▶ **Required work**:
Format the lines below as a JSON list of strings, one string per line and no entries for blank lines. Leave the pictures out of the list.

▶ **Information provided**:
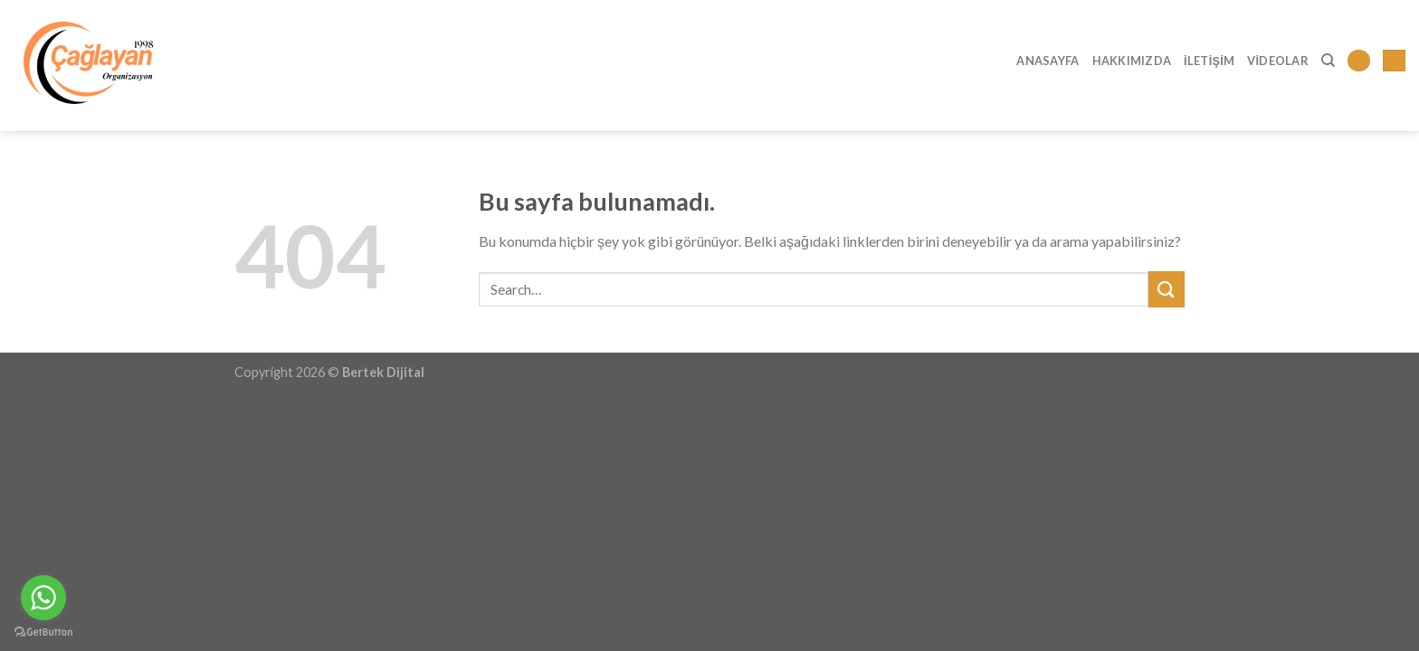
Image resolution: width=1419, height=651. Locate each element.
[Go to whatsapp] (43, 597)
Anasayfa (1047, 60)
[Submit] (1166, 289)
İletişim (1209, 60)
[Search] (1328, 60)
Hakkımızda (1132, 60)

▶ **Task result**:
[
  "Image resolution: width=1419, height=651. Locate each element.",
  "[Go to whatsapp] (43, 597)",
  "Anasayfa (1047, 60)",
  "[Submit] (1166, 289)",
  "İletişim (1209, 60)",
  "[Search] (1328, 60)",
  "Hakkımızda (1132, 60)"
]